-- Excerpt to read --
———
PyconAU, Go, and a bit of l'esprit de l'escalier

Yesterday I went to Pycon Australia in Sydney. It was a great conference; well-organized, great speakers, and a fun crowd. I used to write a lot of Python code professionally, so it was both interesting and rewarding for me to get back in touch with the Python community.

I signed up for one of the lightning talk slots at the end of the day, with the contentious title “Love Python? Try Go!” When I asked a friend if it was inappropriate to give a talk about Go at a Python conference, he replied “Giving your talk without pants on is inappropriate. Talking about Go is just obscene!” Undeterred, I prepared and delivered my talk anyway (see the slides).

The talk was surprisingly well-received (I didn’t get booed off the stage). There was the requisite heckling from my friends and colleagues in the front row, but when they judged each of the talks by applause I got a reasonable showing (I expected stony silence).

My talk sparked a number of conversations at the pub afterwards. Were I to do the talk again there are some things I would have done differently:

  • I wouldn’t make such a big deal about static typing.

It turns out that Python programmers like dynamic typing. A lot. Python’s run time typing errors just don’t seem to be a big deal to most Python programmers.

This surprised me, because my number one peeve with dynamic languages is how fragile the code feels. In Go, I can fearlessly refactor code with the confidence that most silly mistakes will be caught by the compiler. I have never had the same confidence when writing Python code.

One counter-argument is that good tests will catch those same kinds of errors. This is true to some extent, but I contend that static type checking saves time during develpoment, too. Unless you write your tests up front (I don’t) you won’t get that important benefit in a dynamic language.

But I digress. The “static vs dynamic typing” discussion is deep and subtle, which makes it a poor choice for a 5-minute lightning talk. I should have left it out.

  • I would have somebody thoroughly proofread my slides.

On the slide about fast compilation I stated that “Typical programs build in <1 second,” except I used a greater-than sign by mistake. That got a laugh, at least, even if I didn’t know why at the time.

  • I would make the point that programming languages are not a religion and that language choice is not a zero-sum game.

Learning a new programming language does not mean you forget the other ones; it just makes you a better programmer by giving you more options and experience.

The intent of my talk was not to coax programmers away from Python to Go. I wanted to tell people about Go and show that it offers some real benefits over other languages for some tasks. While I personally prefer to use Go over other languages for pretty much anything, I certainly don’t expect that everyone should feel the same. I’m not a Go zealot (or a troll), and I hope I didn’t come across that way. :–)
———
-- Given material --
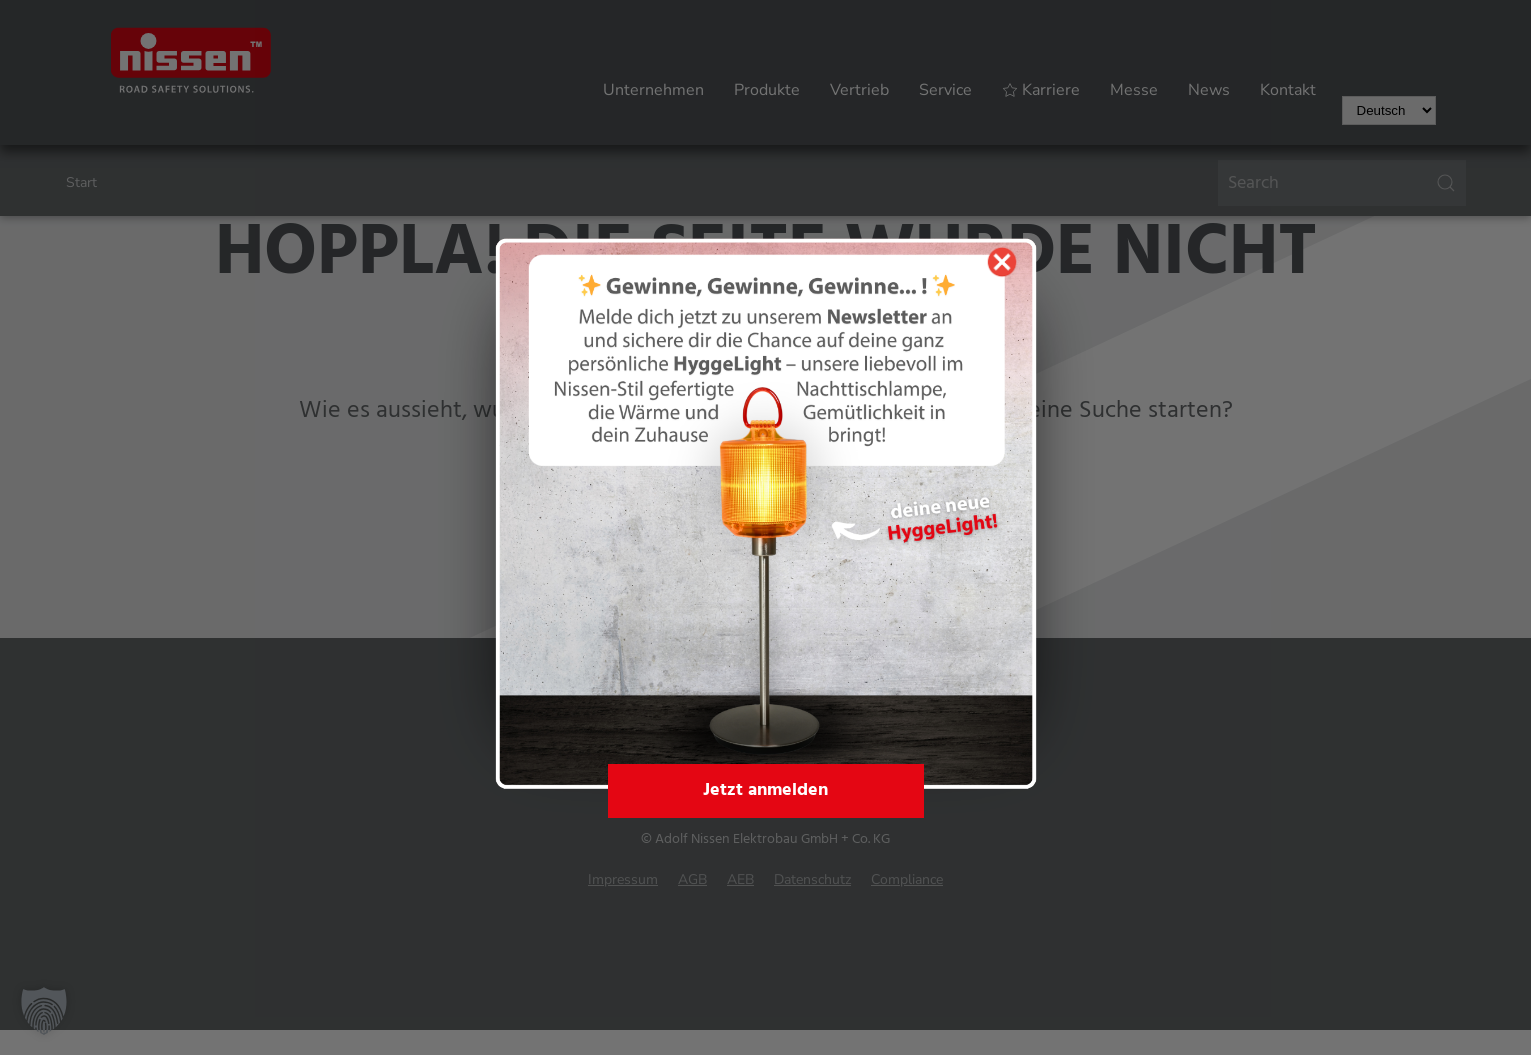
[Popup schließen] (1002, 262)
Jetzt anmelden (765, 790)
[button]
———
-- Tasks to perform --
1 > Reproduce the passage of the PyconAU post between "The intent of" and "that way. :–)", inclusive.
2 > Pick up the PyconAU post after its last sentence and keep writing.

-- Results for each task --
1 >
The intent of my talk was not to coax programmers away from Python to Go. I wanted to tell people about Go and show that it offers some real benefits over other languages for some tasks. While I personally prefer to use Go over other languages for pretty much anything, I certainly don’t expect that everyone should feel the same. I’m not a Go zealot (or a troll), and I hope I didn’t come across that way. :–)

2 >
Software systems are mostly heterogeneous, particularly in the web world. For example, Python programs consist of a lot of C code, and most Python web apps are deployed behind a web server written in C. Were I giving the talk again, I would focus on the benefits of adding Go to your software development toolset, and give some real examples of systems that use both Python and Go.

So, in conclusion, if you’re a Pythonista with the need for speed and/or concurrency – or you’re just interested in learning something quite different and new – I (once more) encourage you to try Go. It may not replace Python in your day-to-day life but – like any new tool – it might just make your life easier.

Good starting points are my Real World Go talk and the Go documentation. And, if you’re in Sydney, come along to the Sydney GTUG on Tuesday the 30th of August where Rob Pike and I will be giving a couple of Go presentations.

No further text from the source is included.